The results of the first collection of data are quite surprising: first of all, the frequency of communication between private clients and bankers per week has doubled, increasing from 34% on 9 March (beginning of the lockdown) to 72% on 26 April.  

Moreover, the content of the communications between private bankers and clients appears to have changed as well. In March, communications focused on two main aspects: information on financial position (42%) and on the medical emergency (37%). In April, however, information on financial position (63%) takes precedence over information on the medical emergency (22%).  

In only four weeks, the means of communication between private bankers and their clients have rapidly changed – from phone (44%) and emails (30%) in the week of 9 March to video calling (47%) at the end of April.  
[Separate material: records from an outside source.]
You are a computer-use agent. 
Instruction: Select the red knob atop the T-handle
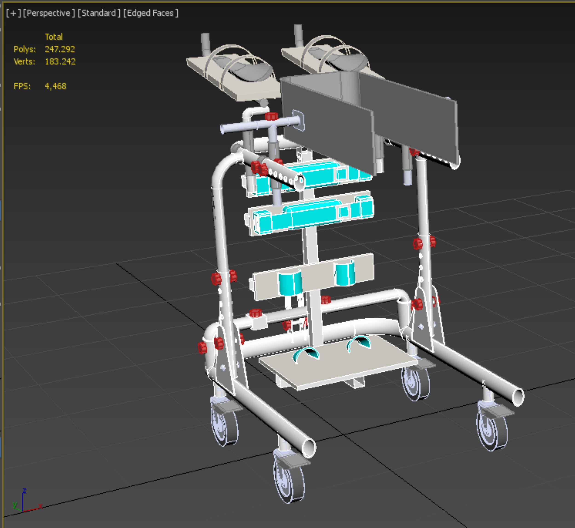271,116
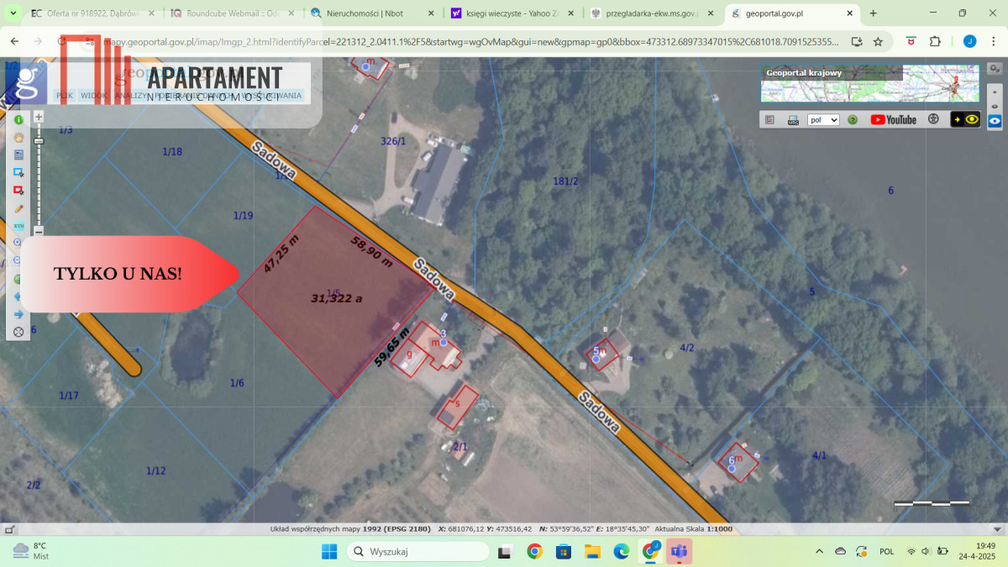This screenshot has width=1008, height=567.
Task: Open the WMS services icon
Action: tap(793, 120)
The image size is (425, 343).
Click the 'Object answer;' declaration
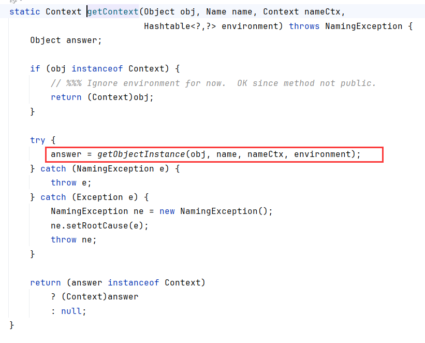pos(66,40)
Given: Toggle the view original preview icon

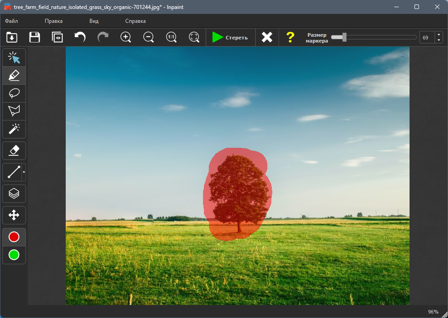Looking at the screenshot, I should click(x=57, y=38).
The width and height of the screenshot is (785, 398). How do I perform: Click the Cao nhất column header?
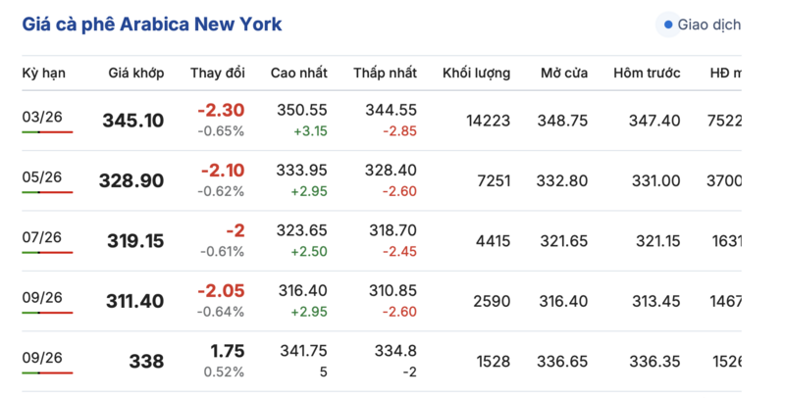(x=299, y=74)
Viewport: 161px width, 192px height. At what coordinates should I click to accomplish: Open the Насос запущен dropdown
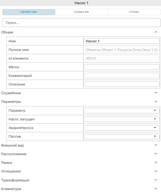122,119
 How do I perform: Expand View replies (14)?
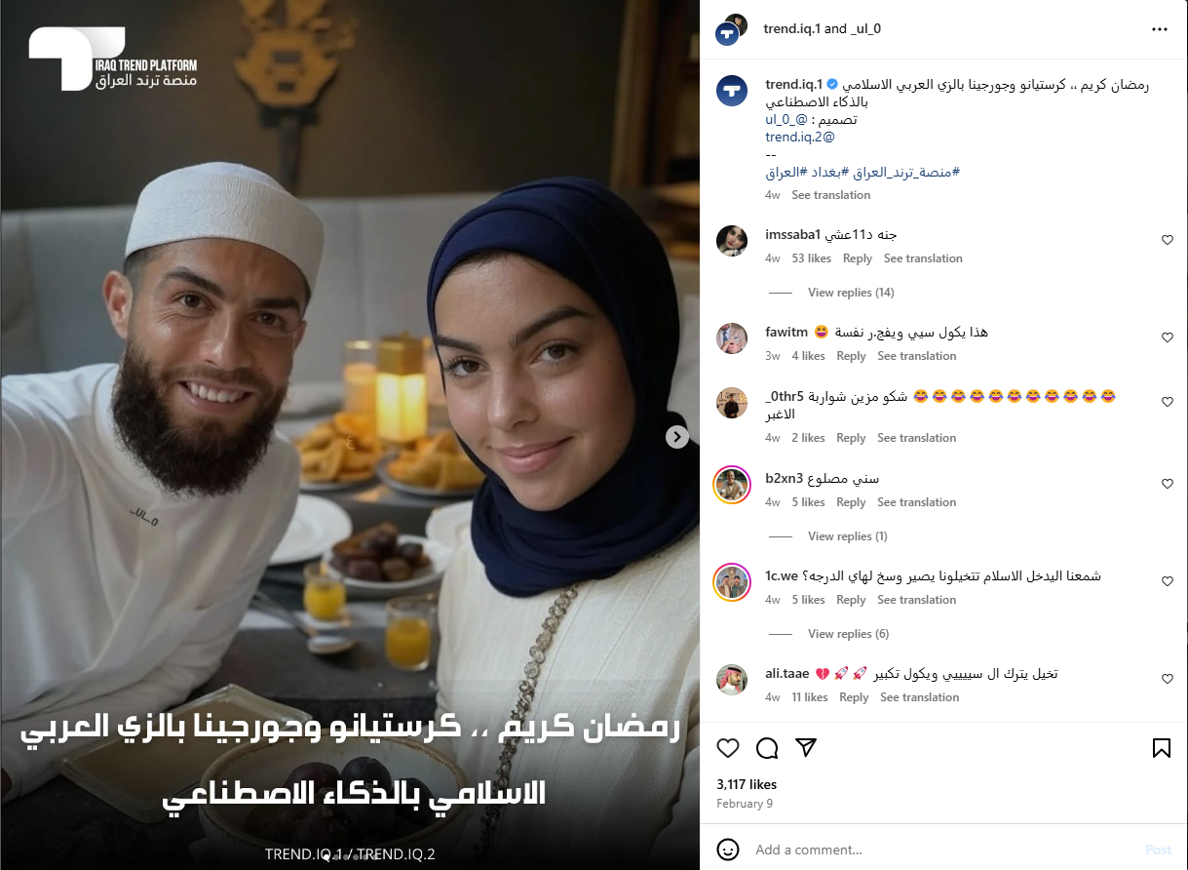(x=851, y=293)
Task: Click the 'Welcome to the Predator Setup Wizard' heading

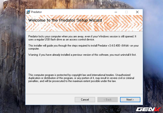Action: click(65, 20)
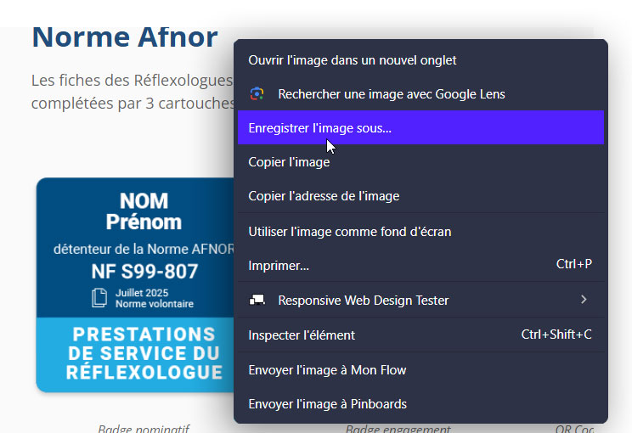Click "Imprimer..." in the context menu
632x433 pixels.
279,265
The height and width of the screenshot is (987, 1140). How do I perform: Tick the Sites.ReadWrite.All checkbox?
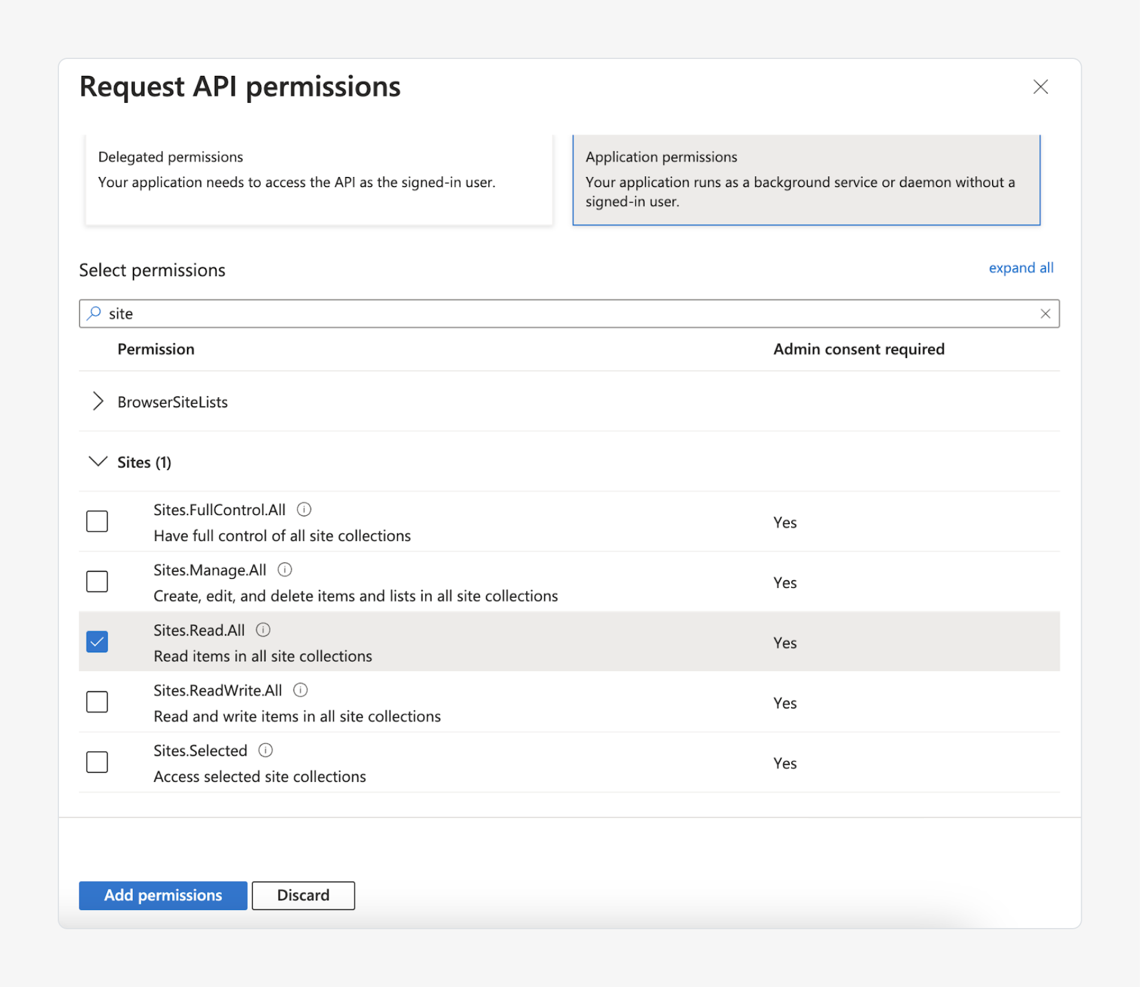(97, 702)
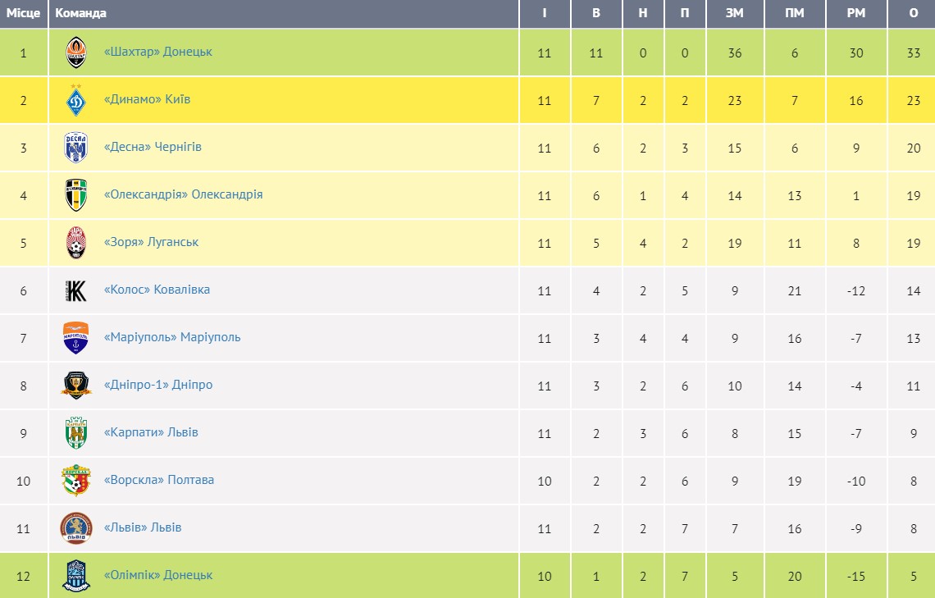The width and height of the screenshot is (935, 598).
Task: Click the «ЗМ» goals scored header
Action: pos(734,13)

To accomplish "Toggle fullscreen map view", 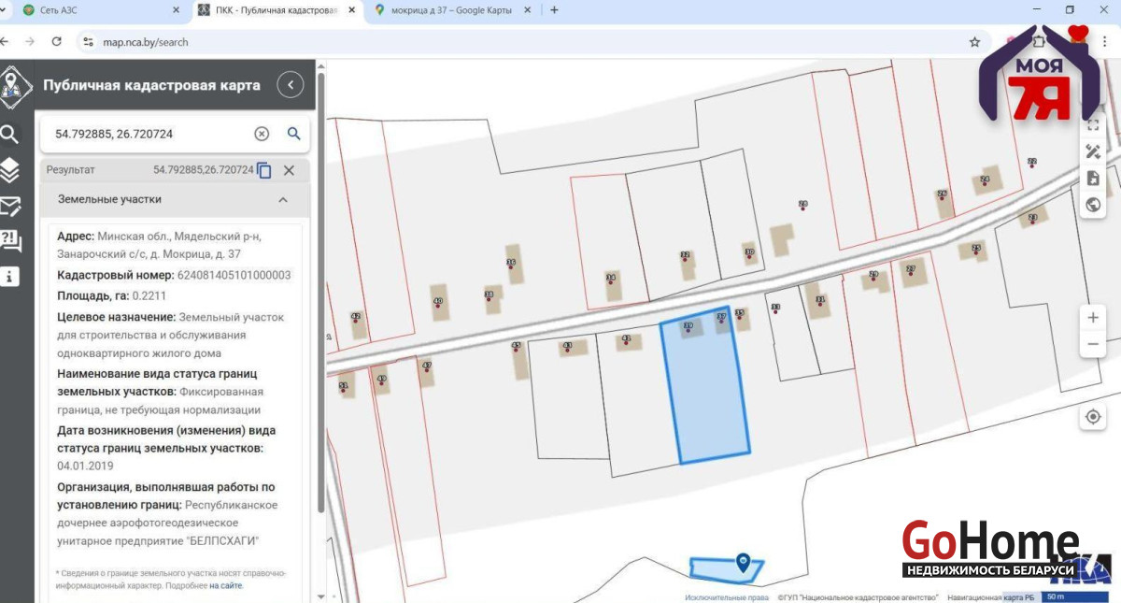I will pos(1093,125).
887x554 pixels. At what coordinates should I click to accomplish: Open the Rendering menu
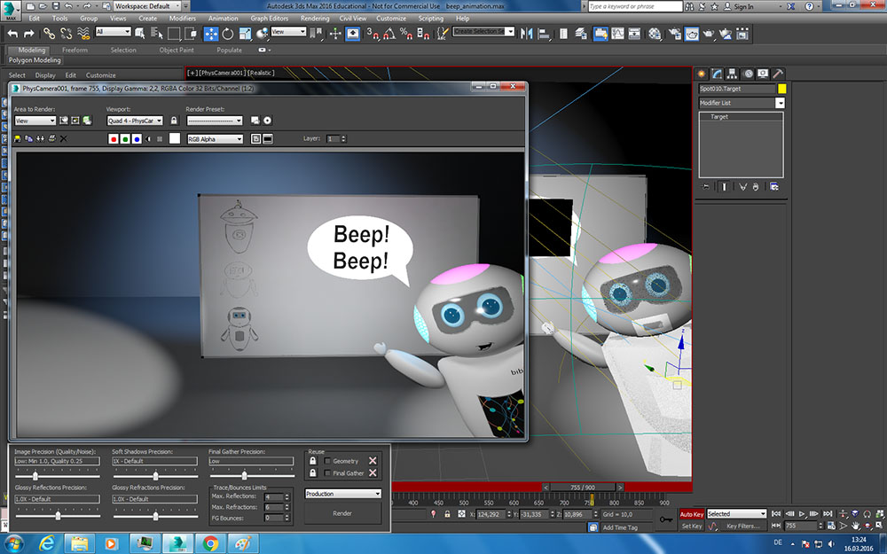[x=315, y=18]
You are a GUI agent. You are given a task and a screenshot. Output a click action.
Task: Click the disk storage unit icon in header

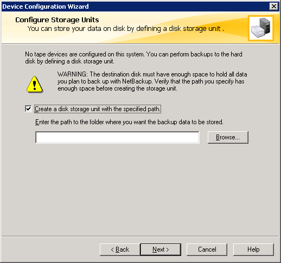261,28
The level of satisfaction among clients with content and means of communication has increased from 49% to 61% in four weeks.  

The analysis of the frequency of communication between banker and management per week is equally insightful: first of all, frequency has increased from 54% to 78% in only four weeks; the content has shifted from information on the medical emergency (61%) and the management of clients (24%) at the beginning of the lockdown to themes pertaining to the views of the markets (31%) and the presentation of new investment solutions (19%) at the end of April.  

The most commonly employed means of communication between banks and private bankers have changed as well, from emails (61% on 9 March to 13% on 26 April) to web conferencing (15% on 9 March, 58% on 26 April).  

The level of satisfaction with the content of the communications between banks and private bankers has increased with the passing of time (from 54% to 63%). Web conferencing remains the preferred communication channel (59%), compared to company intranet (21%), WhatsApp (13%), phone (5%) and emails (2%). 

There is no doubt over the resilience and the exceptional ability to adapt shown by the industry of private banking during the lockdown, facing a veritable transformation with irreversible consequences.   

Therefore, it is legitimate to expect that the field of private banking will need to reimagine its rules of employment and its strategies of interaction and communication with clients and bankers. 

Historically speaking, the digitalization of the relationship between clients and bankers, and between bankers and banks has always been a viable option for private banking; today, it is absolutely essential.  

That several of the historical protagonists of private banking are not digital natives only makes this more challenging: the future is filled with opportunities and a new competitive scenario.